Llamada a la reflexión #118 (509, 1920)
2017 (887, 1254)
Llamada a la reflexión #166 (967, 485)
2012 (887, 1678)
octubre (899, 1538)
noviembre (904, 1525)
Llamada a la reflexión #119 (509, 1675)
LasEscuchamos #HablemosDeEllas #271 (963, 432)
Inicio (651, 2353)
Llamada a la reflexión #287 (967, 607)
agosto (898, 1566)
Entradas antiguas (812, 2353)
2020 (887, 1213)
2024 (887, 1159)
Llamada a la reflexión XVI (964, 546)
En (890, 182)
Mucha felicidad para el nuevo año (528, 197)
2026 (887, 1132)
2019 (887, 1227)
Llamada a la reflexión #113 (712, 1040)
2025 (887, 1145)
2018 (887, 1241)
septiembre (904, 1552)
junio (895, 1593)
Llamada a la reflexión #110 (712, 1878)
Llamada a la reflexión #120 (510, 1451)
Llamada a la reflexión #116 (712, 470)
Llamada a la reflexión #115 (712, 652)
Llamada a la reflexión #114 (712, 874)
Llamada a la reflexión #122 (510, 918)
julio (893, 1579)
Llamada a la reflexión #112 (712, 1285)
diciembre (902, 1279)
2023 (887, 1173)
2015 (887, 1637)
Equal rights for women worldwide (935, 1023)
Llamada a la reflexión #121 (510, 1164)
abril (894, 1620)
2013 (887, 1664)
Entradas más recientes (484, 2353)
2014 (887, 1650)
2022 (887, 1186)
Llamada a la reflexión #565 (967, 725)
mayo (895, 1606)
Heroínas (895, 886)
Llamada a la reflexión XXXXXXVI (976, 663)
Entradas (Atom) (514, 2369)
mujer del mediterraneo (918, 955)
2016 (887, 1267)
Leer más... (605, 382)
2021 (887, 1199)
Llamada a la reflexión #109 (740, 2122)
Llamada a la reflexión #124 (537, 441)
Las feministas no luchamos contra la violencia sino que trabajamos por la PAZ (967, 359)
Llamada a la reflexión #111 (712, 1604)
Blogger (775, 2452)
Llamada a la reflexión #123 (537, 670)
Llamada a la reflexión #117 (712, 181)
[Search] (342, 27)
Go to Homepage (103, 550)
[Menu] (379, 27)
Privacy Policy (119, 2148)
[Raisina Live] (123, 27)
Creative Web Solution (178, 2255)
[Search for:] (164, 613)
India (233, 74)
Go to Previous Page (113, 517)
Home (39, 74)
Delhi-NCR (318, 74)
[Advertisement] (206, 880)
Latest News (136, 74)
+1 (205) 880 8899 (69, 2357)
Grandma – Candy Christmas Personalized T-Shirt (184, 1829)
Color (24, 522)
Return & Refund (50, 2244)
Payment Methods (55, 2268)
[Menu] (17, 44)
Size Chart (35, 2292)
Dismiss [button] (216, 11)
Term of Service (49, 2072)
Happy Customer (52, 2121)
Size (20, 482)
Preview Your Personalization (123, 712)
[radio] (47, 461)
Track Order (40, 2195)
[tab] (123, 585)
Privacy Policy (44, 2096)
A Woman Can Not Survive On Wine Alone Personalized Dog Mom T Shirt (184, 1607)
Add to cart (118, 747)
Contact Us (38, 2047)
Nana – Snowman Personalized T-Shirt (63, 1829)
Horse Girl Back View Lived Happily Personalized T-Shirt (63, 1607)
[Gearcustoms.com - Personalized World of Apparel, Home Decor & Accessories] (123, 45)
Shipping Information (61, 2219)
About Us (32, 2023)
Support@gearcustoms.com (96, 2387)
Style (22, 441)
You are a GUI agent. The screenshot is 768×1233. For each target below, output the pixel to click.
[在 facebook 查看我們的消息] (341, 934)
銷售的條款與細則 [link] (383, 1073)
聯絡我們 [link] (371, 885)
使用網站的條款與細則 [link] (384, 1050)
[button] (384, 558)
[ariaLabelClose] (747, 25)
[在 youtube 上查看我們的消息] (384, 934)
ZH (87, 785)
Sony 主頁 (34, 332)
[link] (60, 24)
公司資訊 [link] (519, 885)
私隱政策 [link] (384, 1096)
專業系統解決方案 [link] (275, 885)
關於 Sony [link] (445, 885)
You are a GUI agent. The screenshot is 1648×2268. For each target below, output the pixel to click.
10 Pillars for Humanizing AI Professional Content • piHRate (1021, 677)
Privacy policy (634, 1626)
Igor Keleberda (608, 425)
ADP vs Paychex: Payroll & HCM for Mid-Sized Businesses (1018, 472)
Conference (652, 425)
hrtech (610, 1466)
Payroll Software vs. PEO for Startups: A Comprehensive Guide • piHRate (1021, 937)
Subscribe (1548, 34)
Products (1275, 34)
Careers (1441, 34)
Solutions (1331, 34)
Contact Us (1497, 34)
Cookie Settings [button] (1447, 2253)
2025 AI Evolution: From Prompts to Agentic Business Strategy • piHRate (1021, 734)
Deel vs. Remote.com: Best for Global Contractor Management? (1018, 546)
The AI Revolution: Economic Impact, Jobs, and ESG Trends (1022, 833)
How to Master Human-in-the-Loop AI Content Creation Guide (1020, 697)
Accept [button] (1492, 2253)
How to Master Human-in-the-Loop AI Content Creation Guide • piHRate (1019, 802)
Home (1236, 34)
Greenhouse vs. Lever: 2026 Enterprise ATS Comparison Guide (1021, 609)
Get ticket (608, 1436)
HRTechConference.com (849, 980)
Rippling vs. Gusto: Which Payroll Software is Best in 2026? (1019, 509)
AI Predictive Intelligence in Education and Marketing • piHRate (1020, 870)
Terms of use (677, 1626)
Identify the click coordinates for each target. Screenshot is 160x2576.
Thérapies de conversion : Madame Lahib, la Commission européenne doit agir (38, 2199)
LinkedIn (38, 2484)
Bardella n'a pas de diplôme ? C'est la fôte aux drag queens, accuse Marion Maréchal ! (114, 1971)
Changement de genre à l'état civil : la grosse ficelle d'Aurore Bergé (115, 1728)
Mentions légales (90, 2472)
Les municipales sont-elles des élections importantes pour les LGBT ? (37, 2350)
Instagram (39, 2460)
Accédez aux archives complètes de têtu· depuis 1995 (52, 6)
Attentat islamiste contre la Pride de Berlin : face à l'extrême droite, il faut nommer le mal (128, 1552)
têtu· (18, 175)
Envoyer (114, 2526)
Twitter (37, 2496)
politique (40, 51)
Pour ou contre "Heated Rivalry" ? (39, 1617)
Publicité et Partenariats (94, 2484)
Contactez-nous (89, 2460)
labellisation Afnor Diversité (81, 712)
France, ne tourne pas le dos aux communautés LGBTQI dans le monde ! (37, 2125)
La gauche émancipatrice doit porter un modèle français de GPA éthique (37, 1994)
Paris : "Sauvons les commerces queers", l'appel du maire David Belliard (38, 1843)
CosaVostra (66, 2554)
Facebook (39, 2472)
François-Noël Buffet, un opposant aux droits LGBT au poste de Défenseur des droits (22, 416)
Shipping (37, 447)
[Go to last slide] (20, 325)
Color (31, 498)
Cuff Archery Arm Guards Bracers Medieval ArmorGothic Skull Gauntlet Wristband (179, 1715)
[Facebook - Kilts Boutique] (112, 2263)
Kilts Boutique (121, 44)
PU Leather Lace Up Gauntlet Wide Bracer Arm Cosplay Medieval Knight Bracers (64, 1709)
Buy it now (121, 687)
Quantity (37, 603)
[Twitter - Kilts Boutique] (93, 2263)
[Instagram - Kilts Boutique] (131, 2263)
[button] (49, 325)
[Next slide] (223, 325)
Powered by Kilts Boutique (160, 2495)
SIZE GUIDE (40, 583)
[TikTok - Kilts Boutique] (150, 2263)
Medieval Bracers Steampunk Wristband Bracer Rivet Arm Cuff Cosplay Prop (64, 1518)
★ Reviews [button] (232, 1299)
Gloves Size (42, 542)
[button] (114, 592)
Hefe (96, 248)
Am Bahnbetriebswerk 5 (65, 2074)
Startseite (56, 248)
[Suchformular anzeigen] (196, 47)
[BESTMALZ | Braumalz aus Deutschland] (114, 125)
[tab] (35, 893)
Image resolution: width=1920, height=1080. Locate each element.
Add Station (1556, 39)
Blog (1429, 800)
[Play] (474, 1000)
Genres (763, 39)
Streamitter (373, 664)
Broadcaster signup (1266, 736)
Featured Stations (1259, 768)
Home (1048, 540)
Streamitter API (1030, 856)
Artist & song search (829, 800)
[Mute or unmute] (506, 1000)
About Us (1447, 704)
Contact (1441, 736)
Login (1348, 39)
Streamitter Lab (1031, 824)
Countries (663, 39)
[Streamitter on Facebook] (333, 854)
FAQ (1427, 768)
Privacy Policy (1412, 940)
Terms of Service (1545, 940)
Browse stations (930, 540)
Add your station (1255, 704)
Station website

[Work request] Your task is to restate, word for word, only those lines above that fall between the line holding "[Gearcustoms.com - Personalized" and the line holding "2025 AI Evolution: From", inclusive.

[Result of the exercise]
[Gearcustoms.com - Personalized World of Apparel, Home Decor & Accessories] (123, 45)
Shipping Information (61, 2219)
About Us (32, 2023)
Support@gearcustoms.com (96, 2387)
Style (22, 441)
You are a GUI agent. The screenshot is 768×1233. For each target below, output the pixel to click.
[在 facebook 查看我們的消息] (341, 934)
銷售的條款與細則 [link] (383, 1073)
聯絡我們 [link] (371, 885)
使用網站的條款與細則 [link] (384, 1050)
[button] (384, 558)
[ariaLabelClose] (747, 25)
[在 youtube 上查看我們的消息] (384, 934)
ZH (87, 785)
Sony 主頁 (34, 332)
[link] (60, 24)
公司資訊 [link] (519, 885)
私隱政策 [link] (384, 1096)
專業系統解決方案 [link] (275, 885)
關於 Sony [link] (445, 885)
You are a GUI agent. The screenshot is 1648×2268. For each target below, output the pixel to click.
10 Pillars for Humanizing AI Professional Content • piHRate (1021, 677)
Privacy policy (634, 1626)
Igor Keleberda (608, 425)
ADP vs Paychex: Payroll & HCM for Mid-Sized Businesses (1018, 472)
Conference (652, 425)
hrtech (610, 1466)
Payroll Software vs. PEO for Startups: A Comprehensive Guide • piHRate (1021, 937)
Subscribe (1548, 34)
Products (1275, 34)
Careers (1441, 34)
Solutions (1331, 34)
Contact Us (1497, 34)
Cookie Settings [button] (1447, 2253)
2025 AI Evolution: From Prompts to Agentic Business Strategy • piHRate (1021, 734)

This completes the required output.